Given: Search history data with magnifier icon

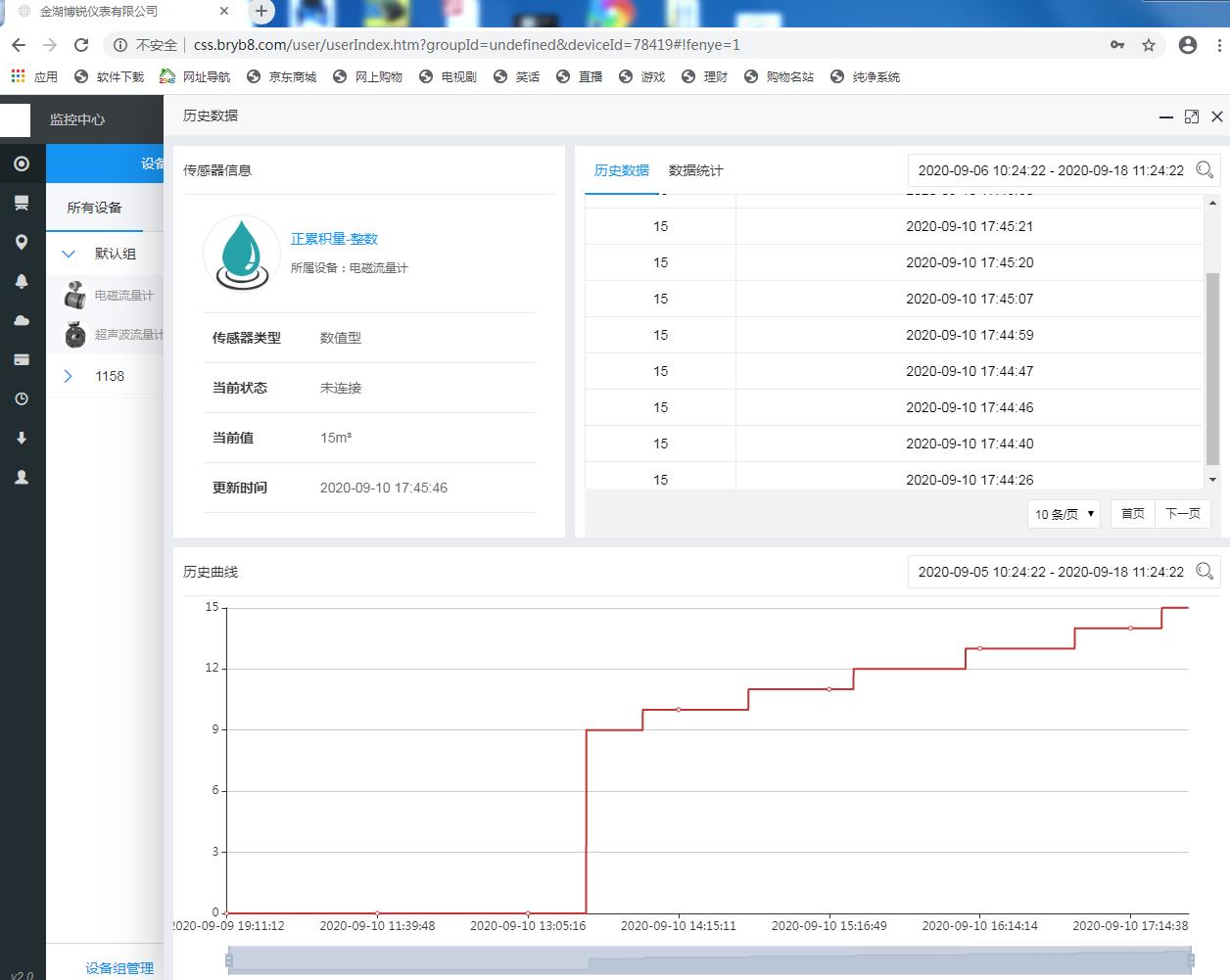Looking at the screenshot, I should pos(1205,170).
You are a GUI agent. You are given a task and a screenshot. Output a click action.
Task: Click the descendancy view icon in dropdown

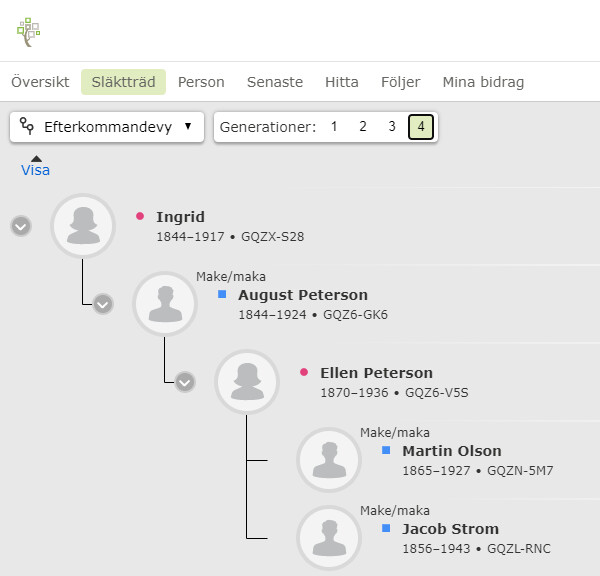coord(28,127)
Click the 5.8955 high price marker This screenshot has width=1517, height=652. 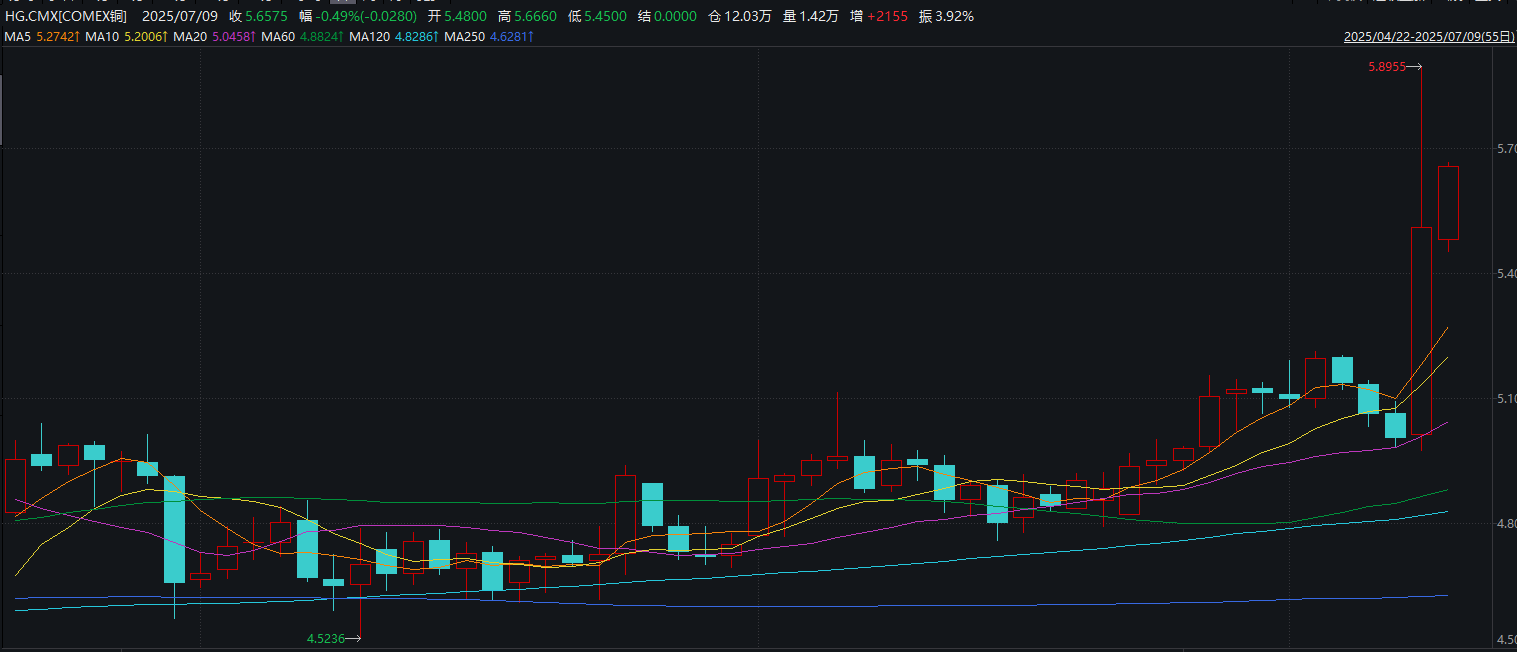(1386, 67)
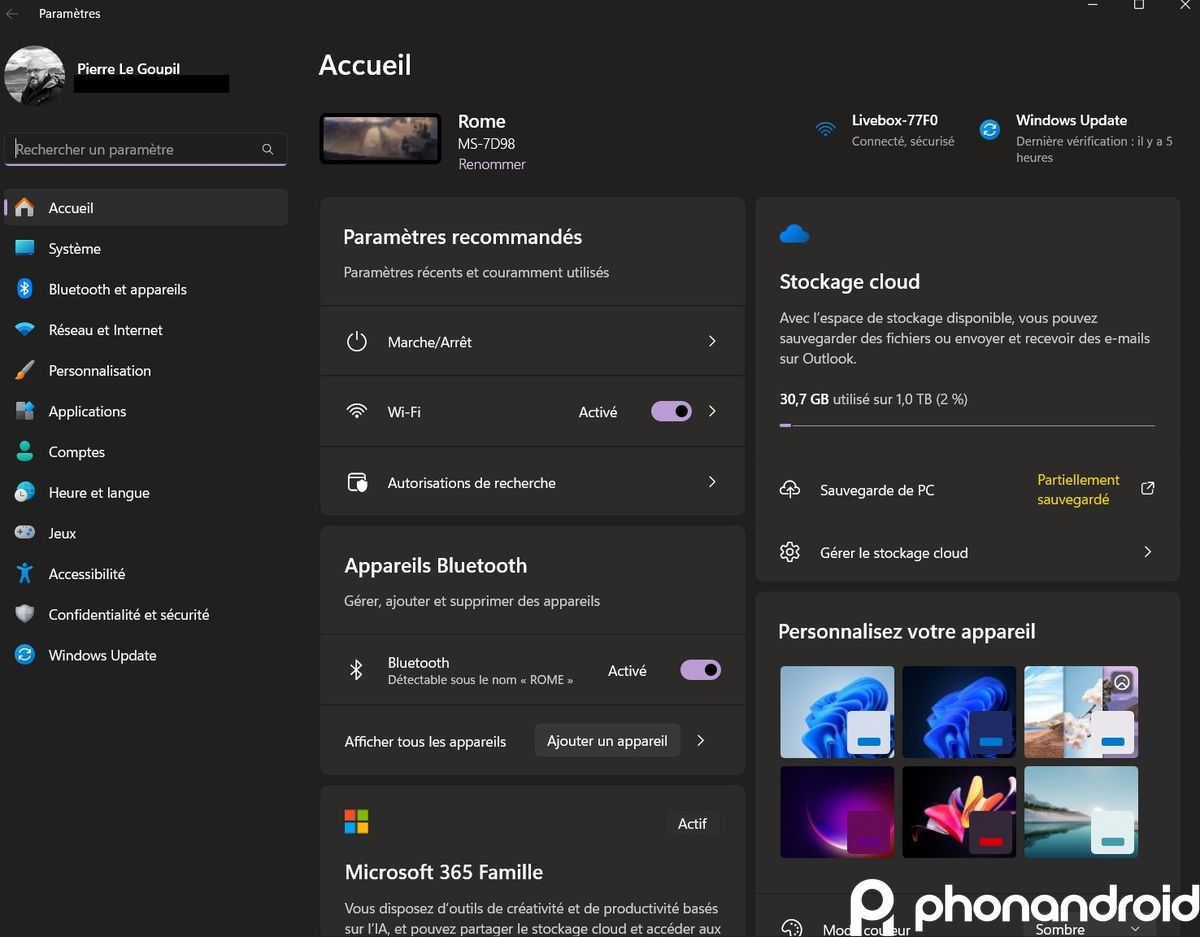1200x937 pixels.
Task: Click the Jeux game controller icon
Action: (25, 533)
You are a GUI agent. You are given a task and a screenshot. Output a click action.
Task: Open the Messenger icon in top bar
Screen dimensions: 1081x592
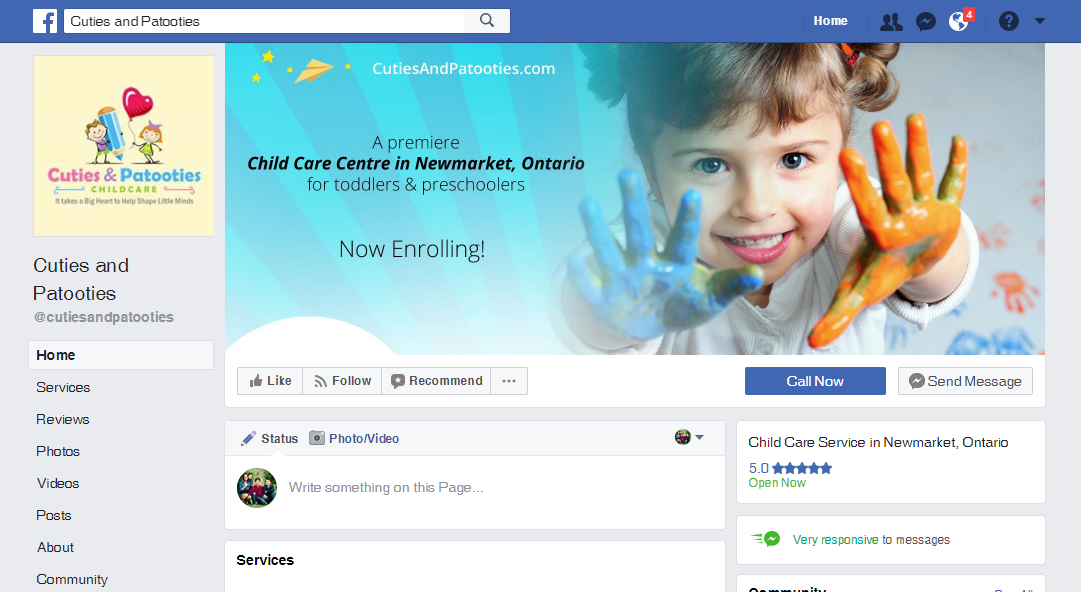pyautogui.click(x=925, y=22)
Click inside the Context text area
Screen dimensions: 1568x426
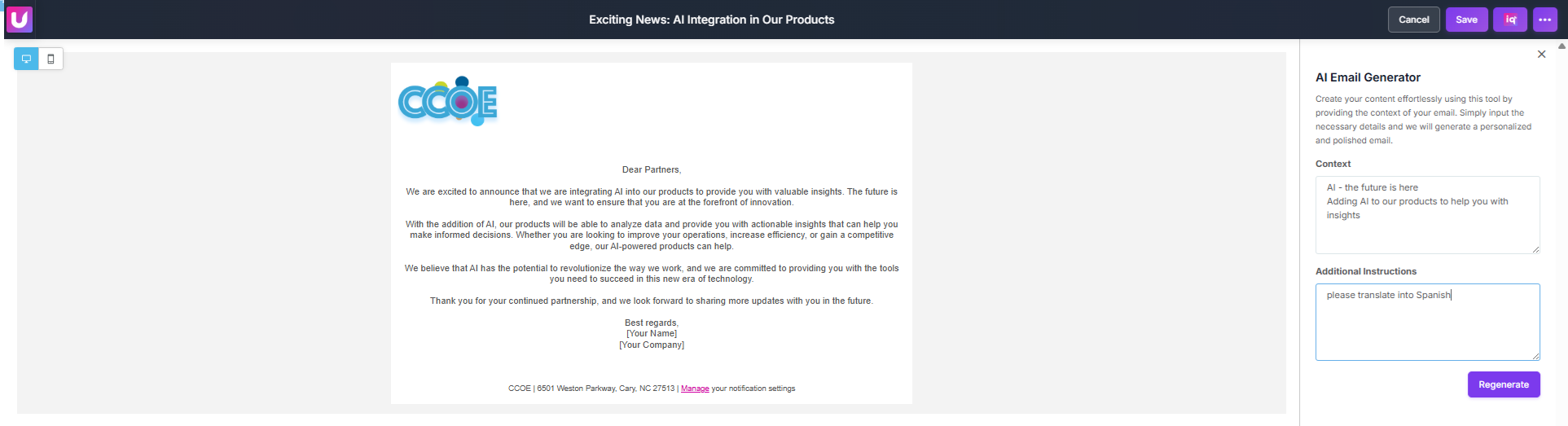tap(1427, 215)
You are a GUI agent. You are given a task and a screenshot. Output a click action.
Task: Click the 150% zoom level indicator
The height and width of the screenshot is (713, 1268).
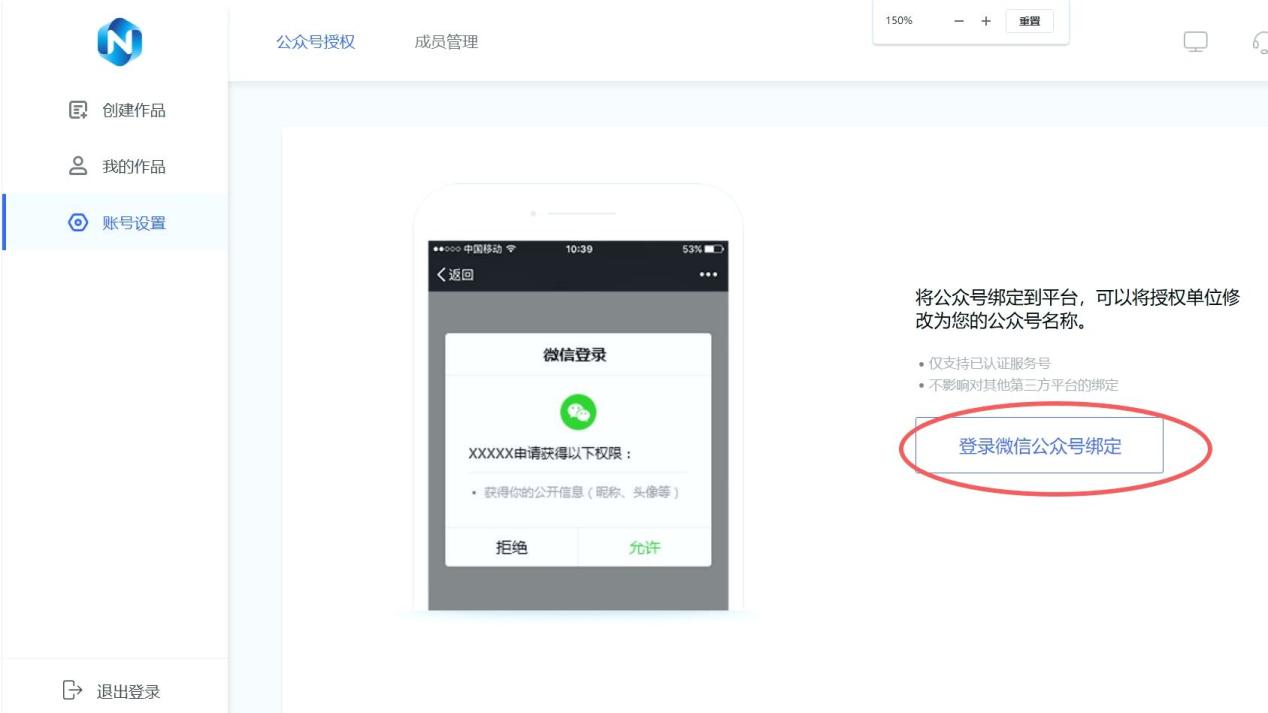899,21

» What is required:
The last line of the entries marks the end, and the line with "Task: Click the 150% zoom level indicator" marks the start. Output exactly those two lines and every line between them, nothing else, with the pictures left out.

» Exercise result:
Task: Click the 150% zoom level indicator
The height and width of the screenshot is (713, 1268).
899,21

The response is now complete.